Exercise input >>
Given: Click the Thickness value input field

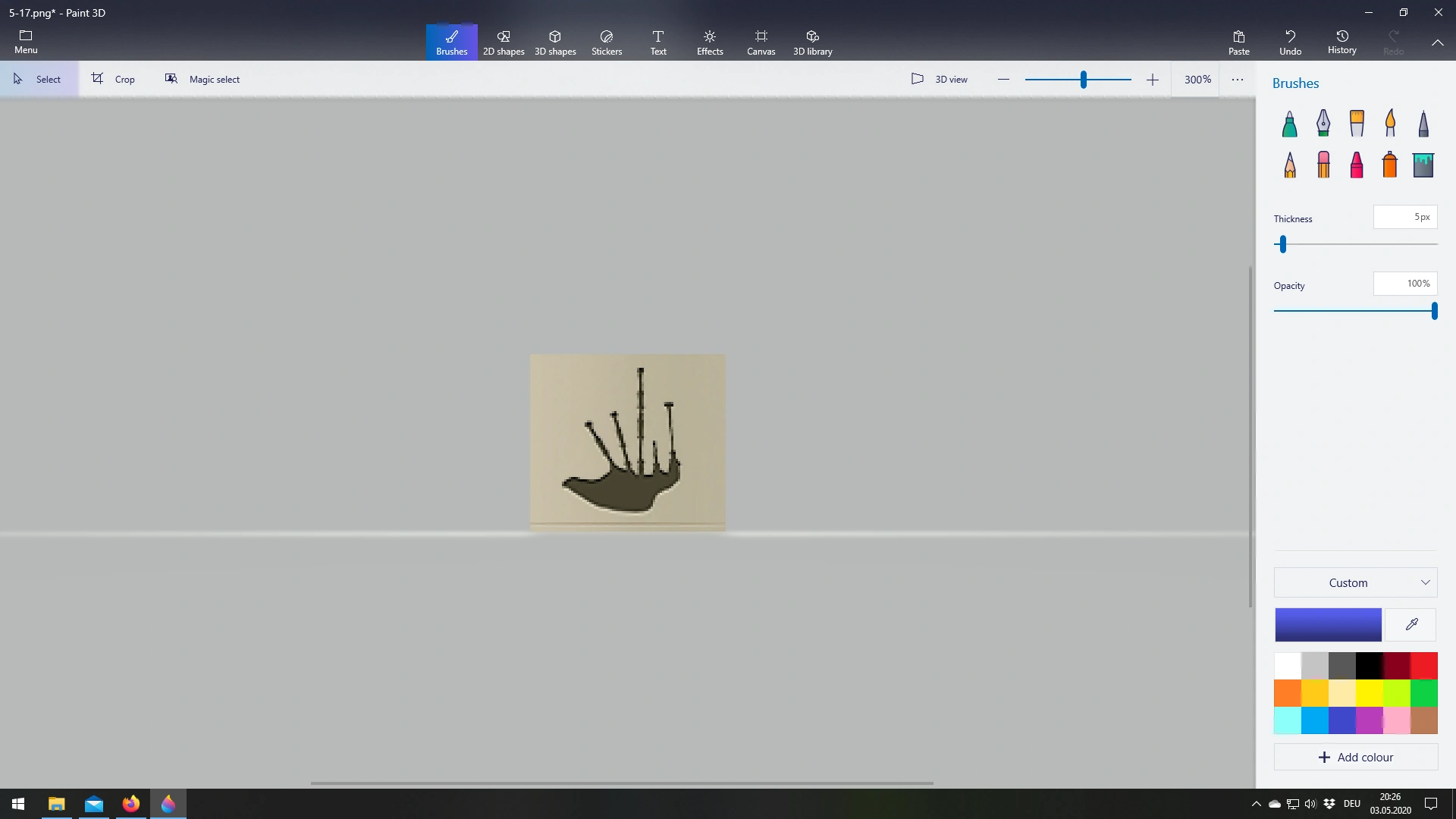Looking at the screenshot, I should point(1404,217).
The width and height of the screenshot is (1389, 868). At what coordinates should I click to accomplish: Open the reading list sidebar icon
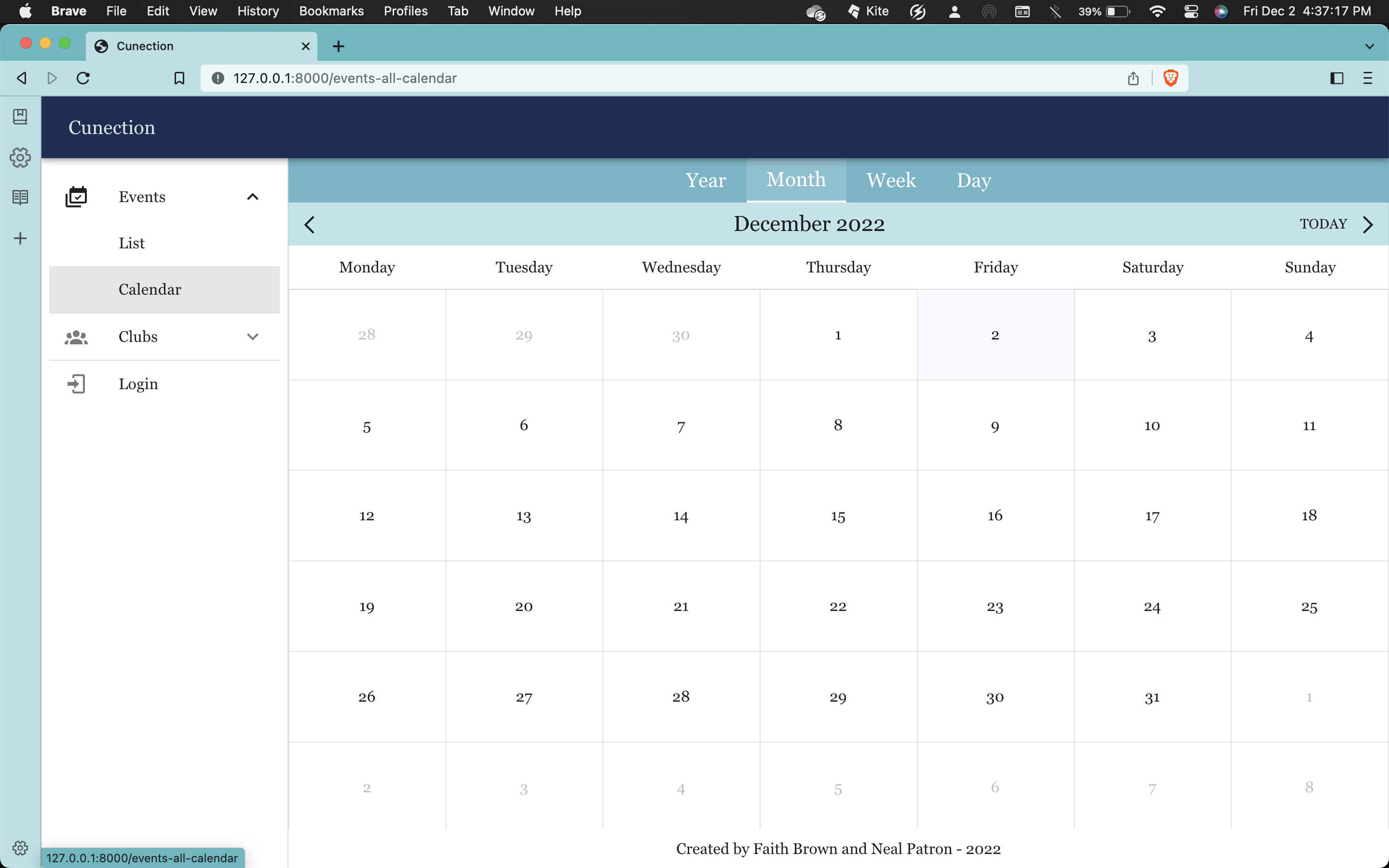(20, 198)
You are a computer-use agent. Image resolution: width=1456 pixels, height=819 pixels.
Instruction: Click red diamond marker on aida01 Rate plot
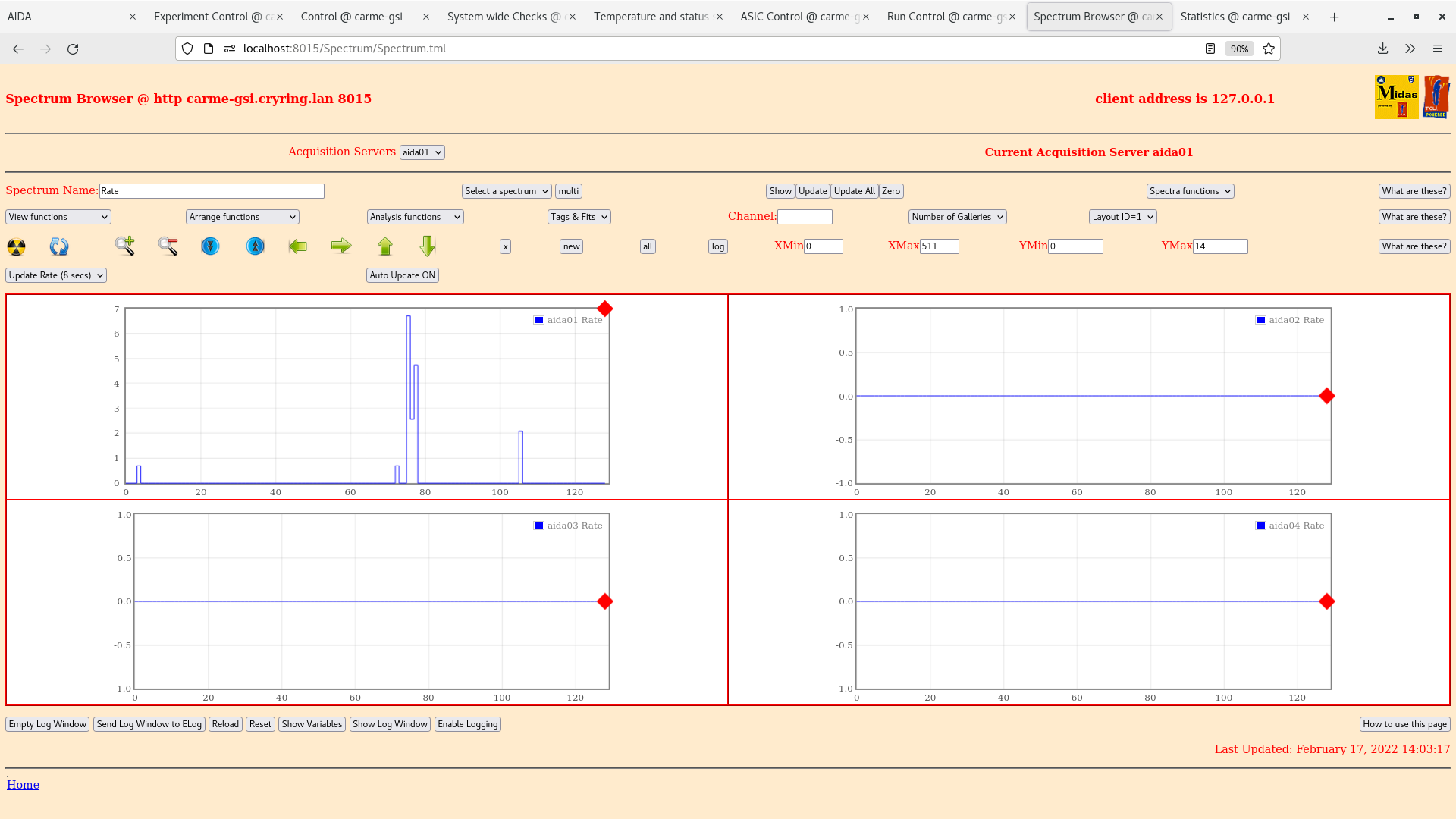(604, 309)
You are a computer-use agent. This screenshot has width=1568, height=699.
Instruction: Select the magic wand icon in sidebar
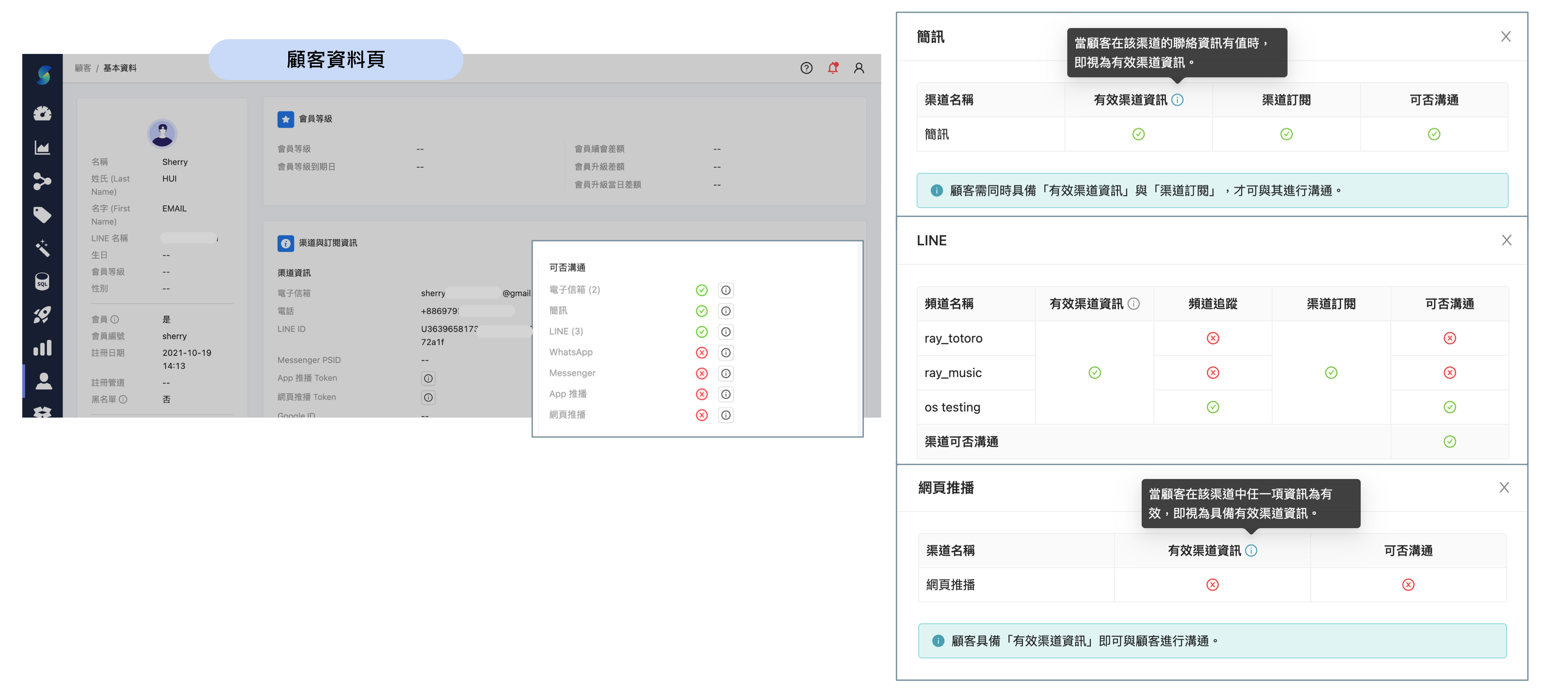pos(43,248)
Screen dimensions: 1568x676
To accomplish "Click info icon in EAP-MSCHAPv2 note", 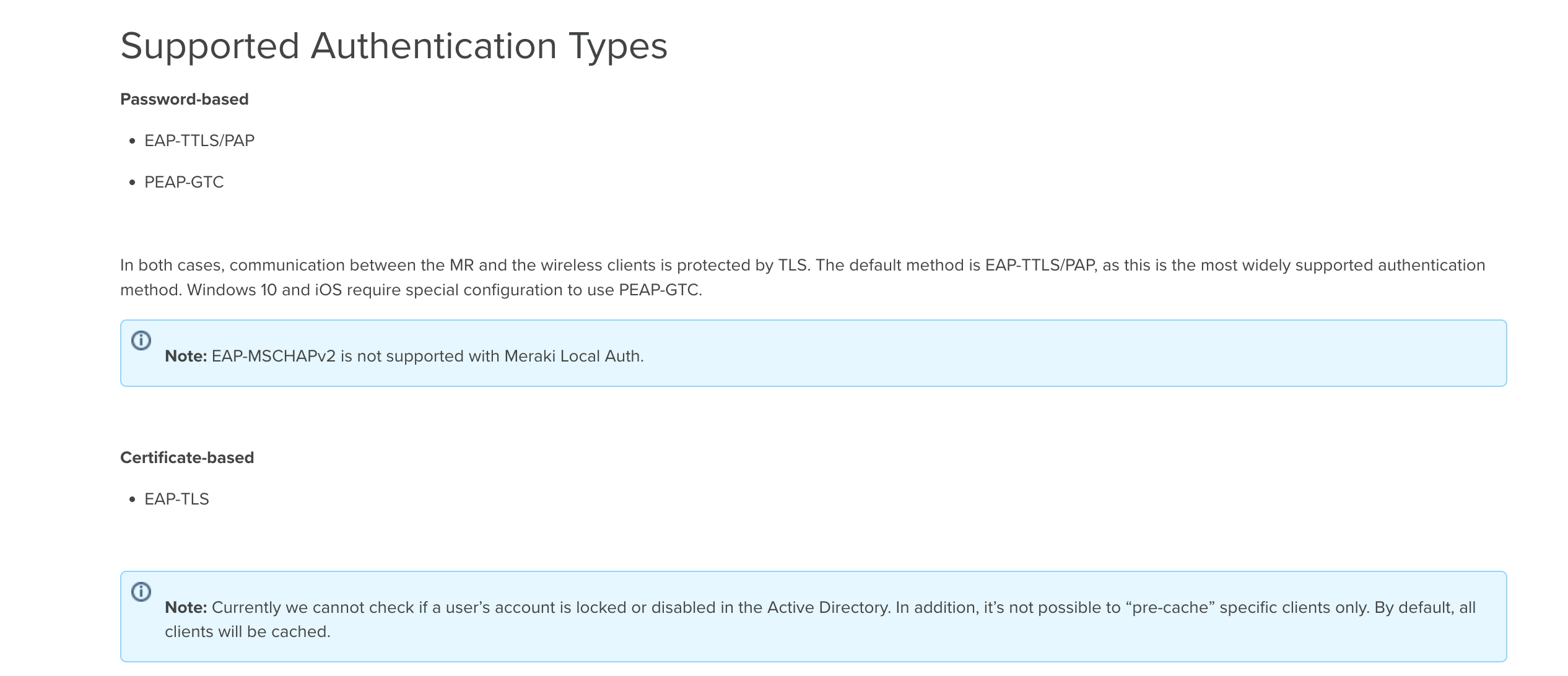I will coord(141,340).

Directions for this task >> Exact repetition required: repeat the first line of the listing above, the line containing "You are a computer-use agent. This", and every line between, leaving out pictures.

Answer box >>
Given: Click the Thickness value input field

Looking at the screenshot, I should point(1404,217).
The width and height of the screenshot is (1389, 868). At what coordinates should I click to accomplish: Open the reading list sidebar icon
(20, 198)
You are a computer-use agent. Image resolution: width=1456 pixels, height=819 pixels.
Instruction: Click red diamond marker on aida01 Rate plot
(604, 309)
You are a computer-use agent. This screenshot has width=1568, height=699.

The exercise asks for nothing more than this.